The way he gleamed and swung with the band made me all warm and fuzzy inside. Everyone was fully engaged to render one of the tightest live performances I’ve ever heard from a full orchestra. 
It started off with Icelandic composer Anna Thorvaldsdottir’s 2017 “Metacosmos”. An auspicious beginning, letting everyone know that modern music was going to be coming at us in the most transcendent way possible. And inaugurating his tenure with a gorgeous tone poem by a woman sent another delightfully clear message.
Next was the crowd-pleasing “Also Sprach Zarathustra” which he somehow managed to make seem not laborious at all after the whiz-bang intro (Ah, those long winded, always-in-need of an editor, post-romantics), but instead serving as a fitting companion to “Metacosmos”. 
Then, Sibelius’ “FourLegends From Kalevala” filled the second half, taking us through a wide array of moving narratives.
A short Q&A after the concert gave us a further look inside his humor, thoughtfulness, and direction. One obvious but notable example: “How do you compare your composing and conducting?” “With conducting, I start from the end of a piece and work backwards. Composing is the retrograde.”
Lucky us.
As a freshman in college, I played Reiner and the Chicago Symphony’s recording of Beethoven’s Symphony #6 “Pastoral” on an endless loop, up to and including an orgasmic afternoon out in our Midwestern back yard while a monster, killer, horror, green sky, lightning and thunder storm approached. The storm section of the symphony climaxed at just the right time for me to get completely soaked.  

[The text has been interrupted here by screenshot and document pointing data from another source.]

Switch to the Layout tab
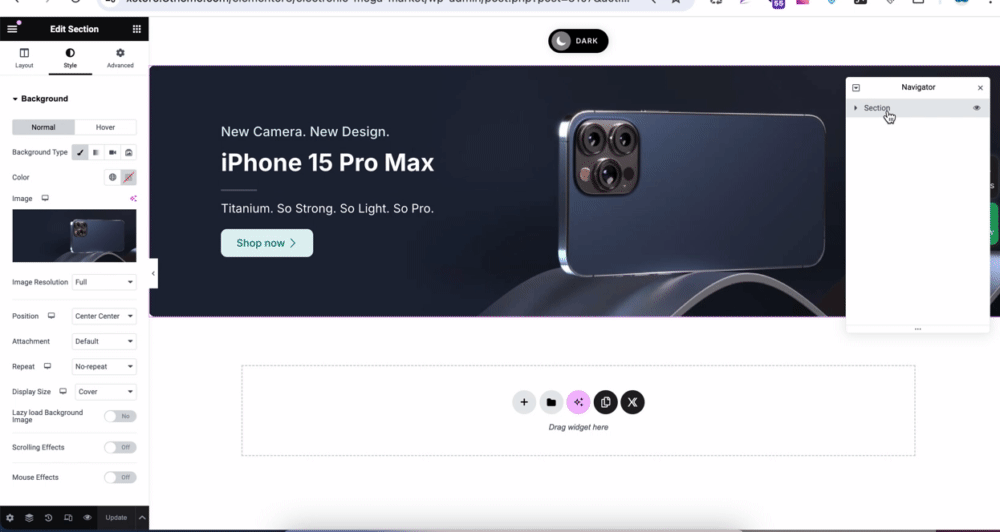[x=24, y=57]
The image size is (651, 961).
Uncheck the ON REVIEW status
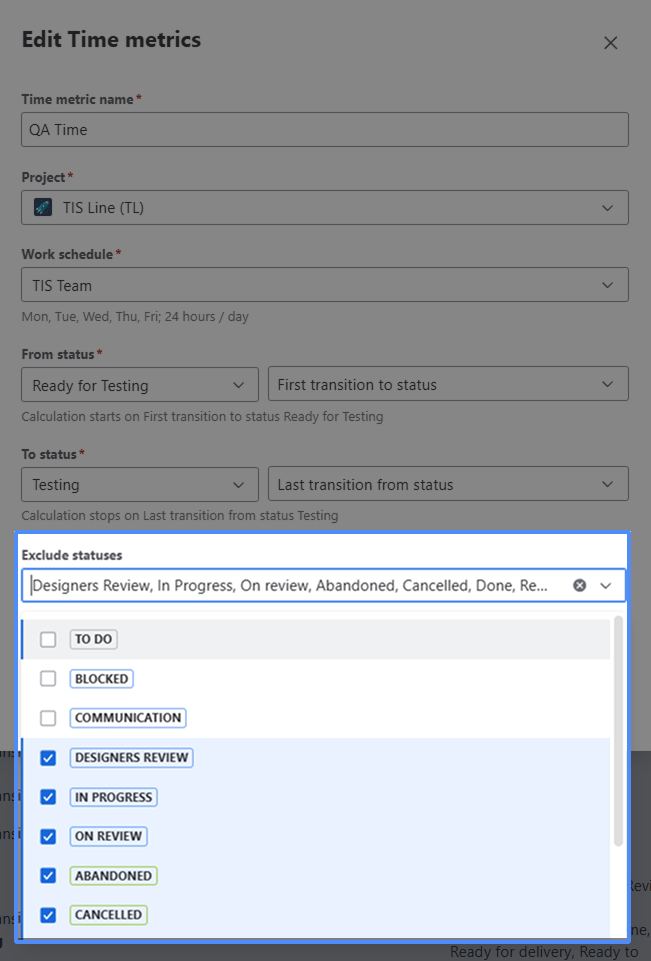click(48, 836)
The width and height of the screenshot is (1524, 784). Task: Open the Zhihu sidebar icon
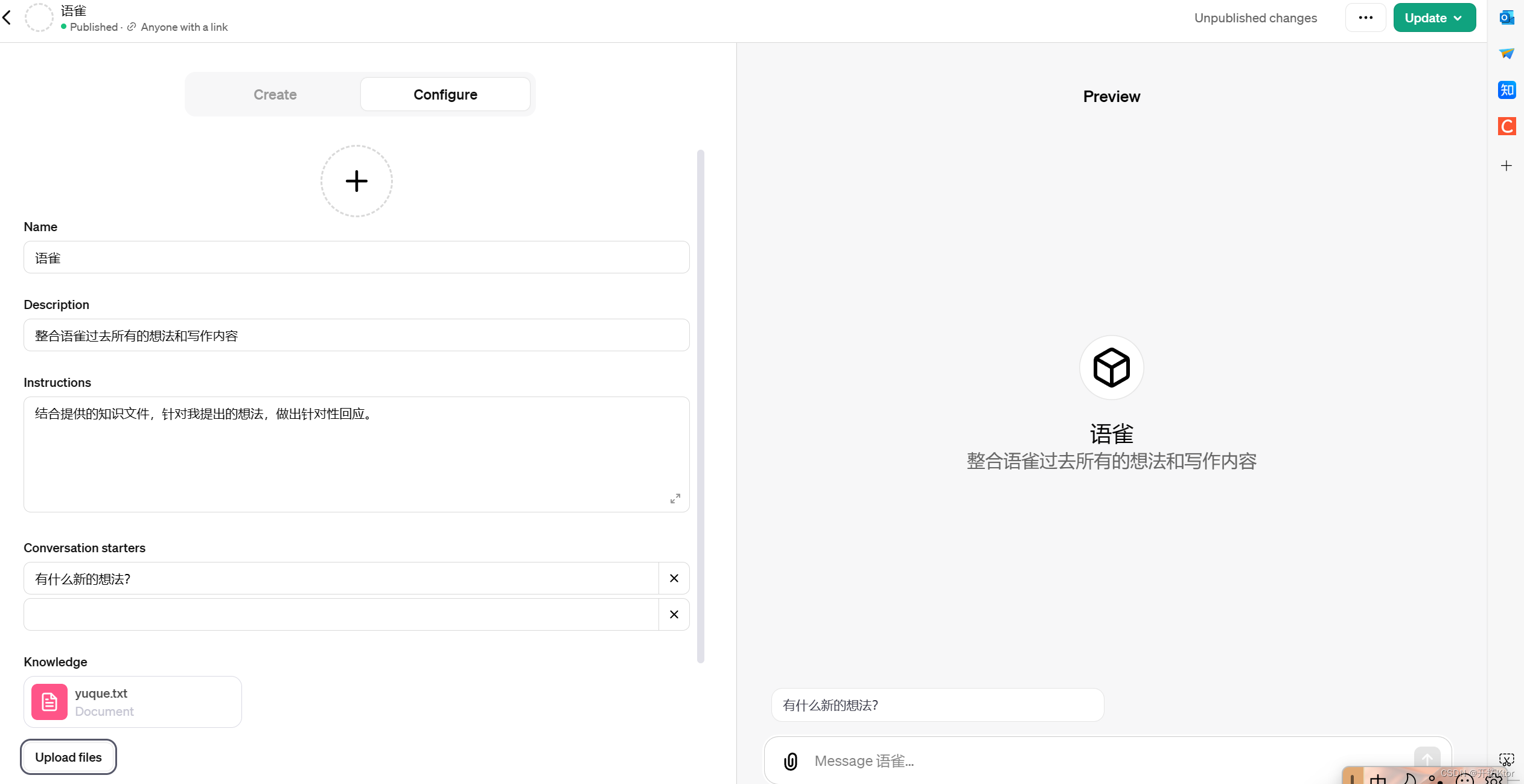[1506, 90]
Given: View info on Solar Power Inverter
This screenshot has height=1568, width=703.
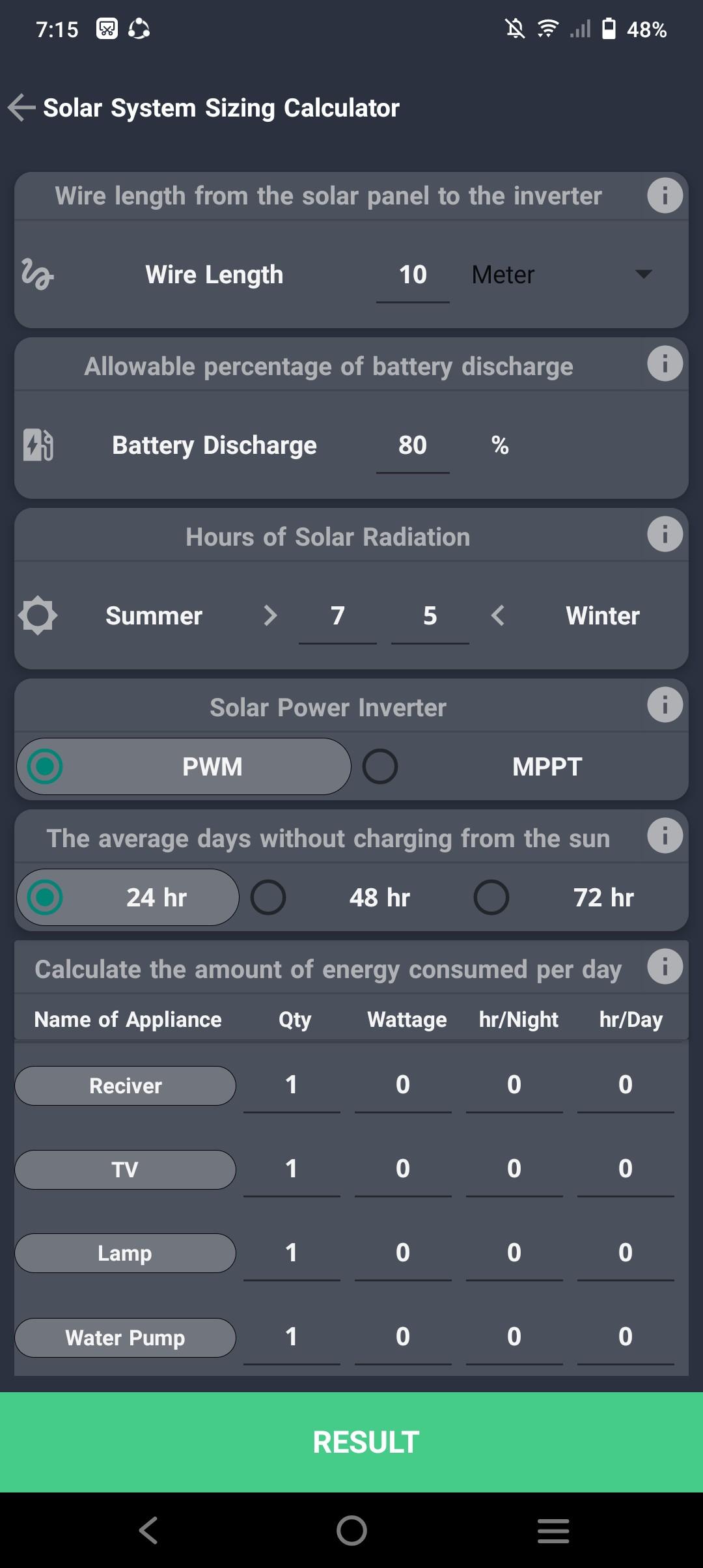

After a lifetime loaded with exposure to and performance of his music, getting by without any more Ludwig Van wouldn’t be that much of a sacrifice. But in the last 3 months, we’ve somehow managed to catch sterling live performances of the 7thin Athens, the 9thin Seattle, and the 6thin SF last night. Not a bad way to go, I guess.

We went not so much for this piece, though it’s always a big, comfy chair that never disappoints, but to experience conductor Herbert Blomstedt in the flesh. Never got a chance when he was the principle conductor before MTT, and it seemed fitting to finally catch up with the Swede after taking in the new Finnish guy, Essa-Pekka Salonen, a week ago.

Blomstedt appeared to almost hobble to the podium, causing some concern that (at 91) he might not be up to the task. No worries at all once he got there. He conducted without a stick, spent most of the piece forcefully emphasizing the upbeat to propel things along, and lived up to his reputation as a warm, fluid maestro.

Side note: He arranged the orchestra in “European Seating”: 1stviolins, celli, basses on stage right, percussion and woodwinds in the middle, 2ndviolins, violas, and brass stage left. Have to say this works best for me.

After intermission, Mendelssohn’s “Scottish Symphony, #3” was another sweeping, beautifully orchestrated pastoral, but … where the hell were the bagpipes?